They were too late to stop the Janjawid – the feared Arab militia, some on horseback and some in Toyota pickup trucks – sent in to do the Government’s dirty work, looting or destroying anything they couldn’t carry away. The first soldiers into Sileia, in fact, were Sudanese armed forces who arrived the next day to take control of the town. They painted over graffiti proclaiming support for one of the main rebel groups, the Justice and Equality Movement (JEM), and raised the Sudanese flag in the sandy central square.
Now, the women say the soldiers are doing what soldiers do in times of war in towns where the men are away fighting. At night, single women bed down close to the house of the fursha – a tribal mayor – where they can be better protected.
“Three days ago there were women sleeping who were woken by soldiers with guns in the middle of the night,” Mariam Ibrihim Adam, 58, said. “I don’t know what happened but there were men with women and then all the women ran to the fursha’s house for protection.” She won’t mention rape: the subject is taboo in this part of Sudan where life has changed little in centuries. Here raped women bring shame to their tribe.
Five years ago the people of Darfur could have told the above tale with little variation, except that the peacekeepers were from the African Union, a beleaguered and hybrid force of soldiers and police. On January 1 they were joined by United Nations personnel, which is supposed to swell to a 26,000-strong force eventually monitoring ceasefire violations and protect civilians and aid workers from attack.
No one knows when the force will reach full strength. Contributing countries are struggling to meet their commitments; 2,000 troops have joined the 7,000-strong AU force to form the United Nations and African Union Mission in Darfur (Unamid). Most of the latter merely painted their green helmets blue and carried on as before.
So the disappointment and fear continue for the people of Sileia, who live in a area of Darfur that has seen the worst fighting this year.
“Now the UN cars are here, stood in front of us,” Adam Omar Mohammed, 88, a Sufi preacher, said, pointing to an armoured personnel carrier sharing shade with donkeys beneath a tree. “So we feel safe. But we want the UN to come here and stay here.” Rebels of the JEM seized a handful of towns last December and looked to be closing in on the regional capital, El Geneina. Then, in February, they were called back across the border to Chad, where their paymaster President Idriss Déby was under attack from Sudanese-backed rebels.
They managed to defend his capital, Ndjamena, but Sudan used their absence to take back the “northern corridor” of towns including Sileia, Sirba and Abu Sirouj.

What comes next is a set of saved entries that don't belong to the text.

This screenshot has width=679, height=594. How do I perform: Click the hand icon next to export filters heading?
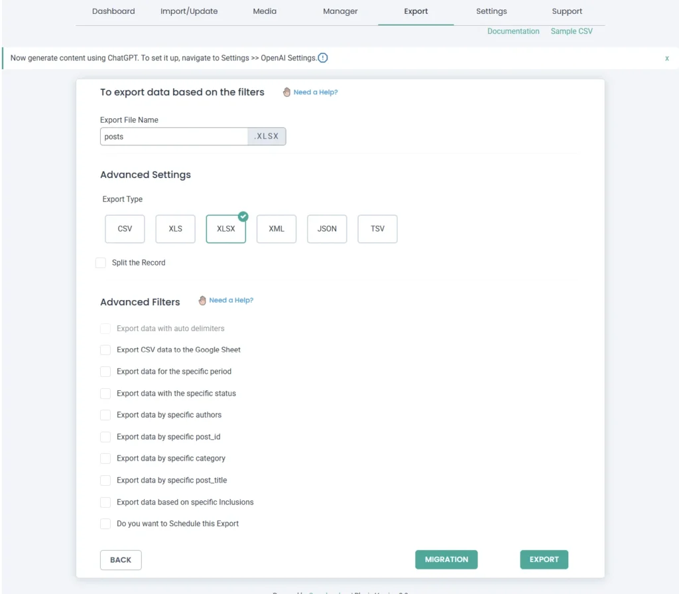286,92
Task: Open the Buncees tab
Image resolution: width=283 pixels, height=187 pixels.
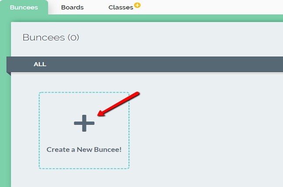Action: [x=24, y=7]
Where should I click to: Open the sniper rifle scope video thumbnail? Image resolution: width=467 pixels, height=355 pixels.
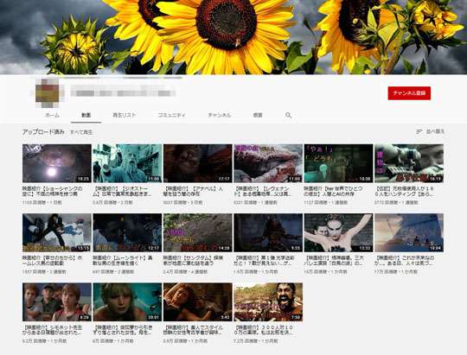click(x=409, y=163)
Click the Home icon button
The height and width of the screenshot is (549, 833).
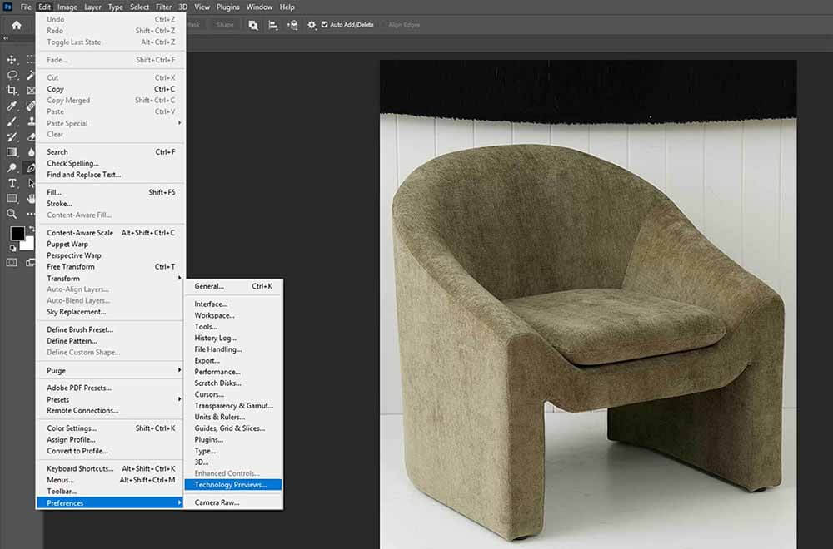tap(17, 25)
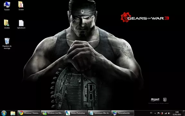Screen dimensions: 185x116
Task: Select the Papelera de reciclaje icon
Action: coord(7,44)
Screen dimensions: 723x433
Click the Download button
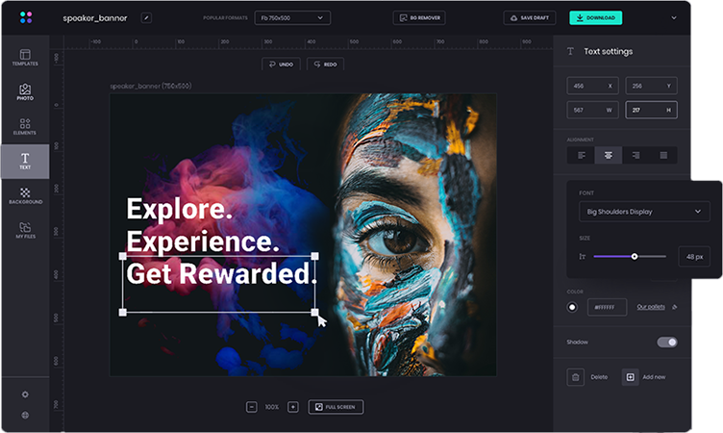tap(595, 17)
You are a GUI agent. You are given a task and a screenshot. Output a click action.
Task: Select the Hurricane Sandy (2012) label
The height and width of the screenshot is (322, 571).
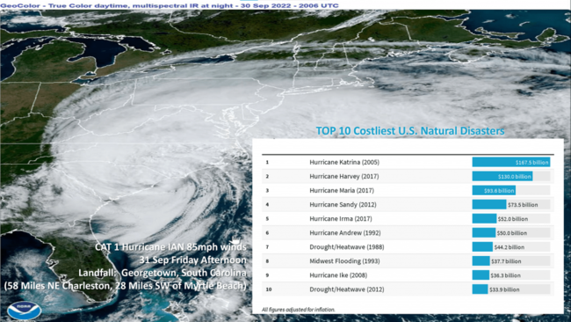tap(343, 205)
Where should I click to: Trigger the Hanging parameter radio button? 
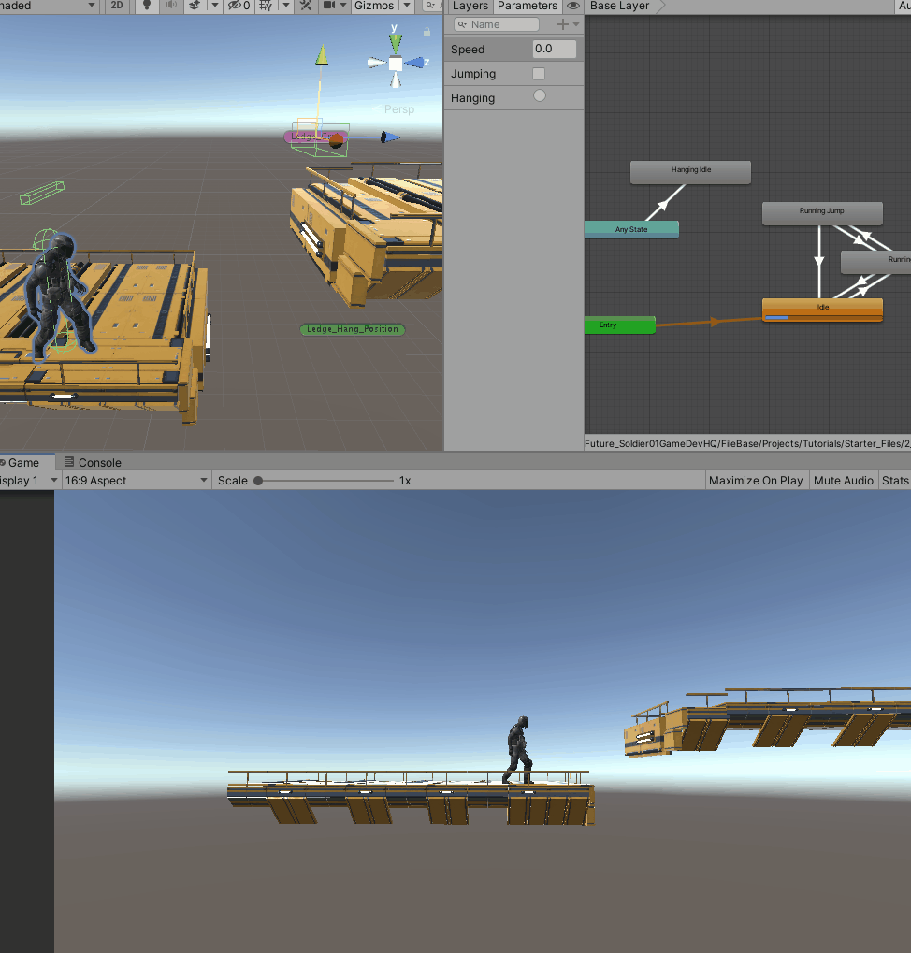tap(538, 97)
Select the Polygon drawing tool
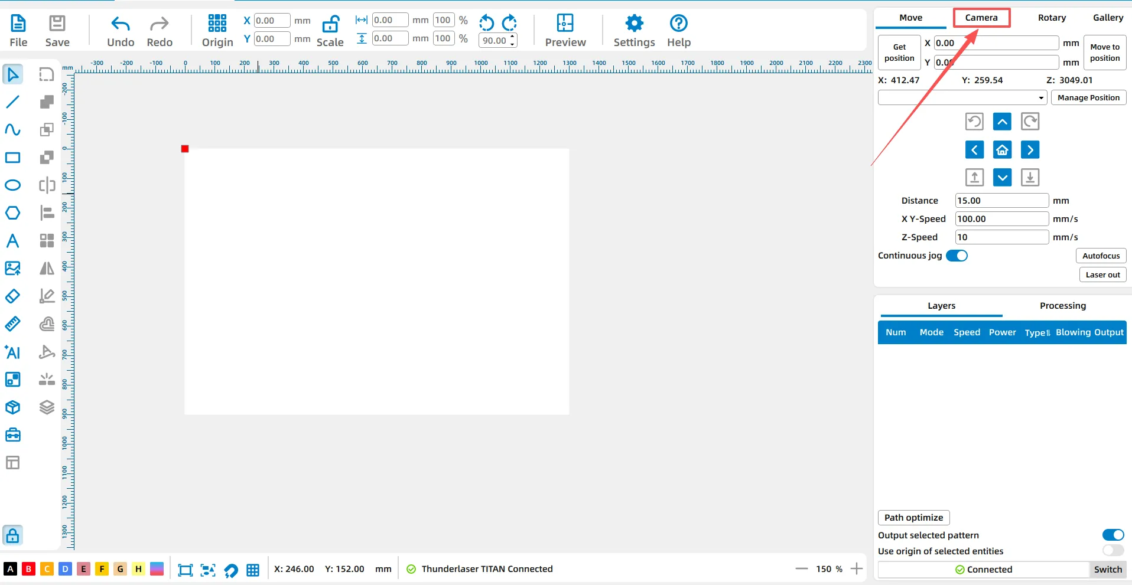This screenshot has width=1132, height=585. coord(12,213)
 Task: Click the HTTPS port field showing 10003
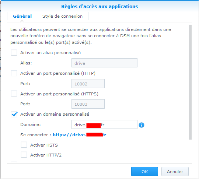[x=88, y=104]
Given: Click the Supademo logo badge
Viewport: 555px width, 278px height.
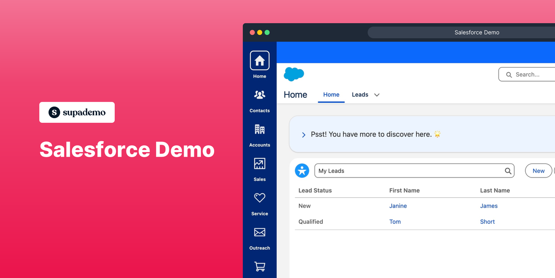Looking at the screenshot, I should click(77, 112).
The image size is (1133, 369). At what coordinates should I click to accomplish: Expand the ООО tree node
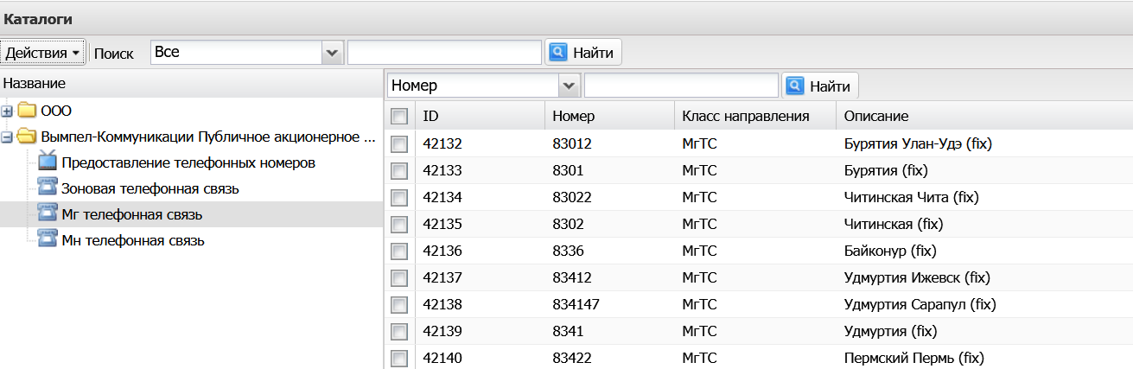pyautogui.click(x=8, y=111)
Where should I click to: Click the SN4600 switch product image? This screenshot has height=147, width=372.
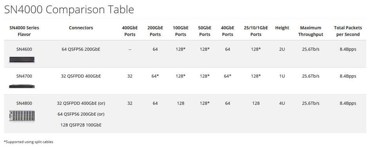point(22,60)
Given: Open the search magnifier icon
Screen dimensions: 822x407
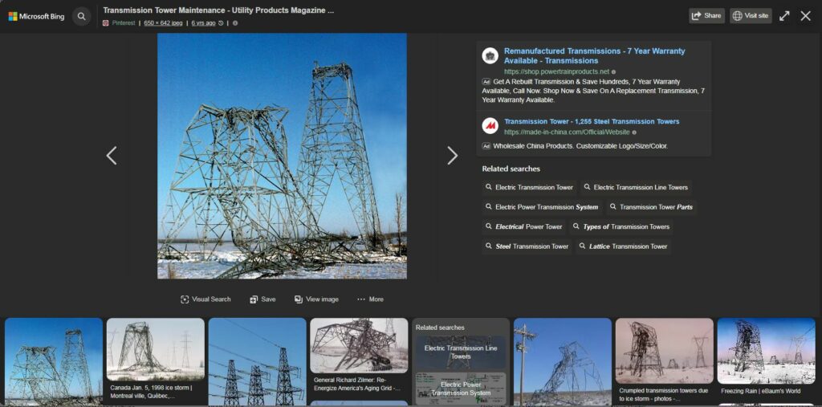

Their tactics were eerily reminiscent of the early days: Antonovs first, followed by Janjawid and then government soldiers. They left behind a string of blackened towns.
It was days before Unamid monitors arrived from their headquarters in El Geneina, where they had been besieged by aid workers demanding they intervene. “We feel disappointed,” Colonel Amgad Morsy, chief of staff for Unamid Sector West, said. “We don’t have the capability. It’s a weekly and daily dispute that refugees come and say their people are being harassed, their women are raped.”
Unamid has had some successes. It has resumed night patrols of the camps around El Geneina, arrested a handful of Janjawid raiders and now escorts women as they collect firewood – all activities that the morale-sapped AU force abandoned after becoming a target for rebels and government-backed militias alike.
Unamid is planning to build a base for monitors in Sileia and is running long-range patrols across the territory to show locals that it is serious about their security. But the force only has 9,000 people to look after an area the size of France. They still lack the helicopters they need to get around rapidly and even the rations for long-distance patrols.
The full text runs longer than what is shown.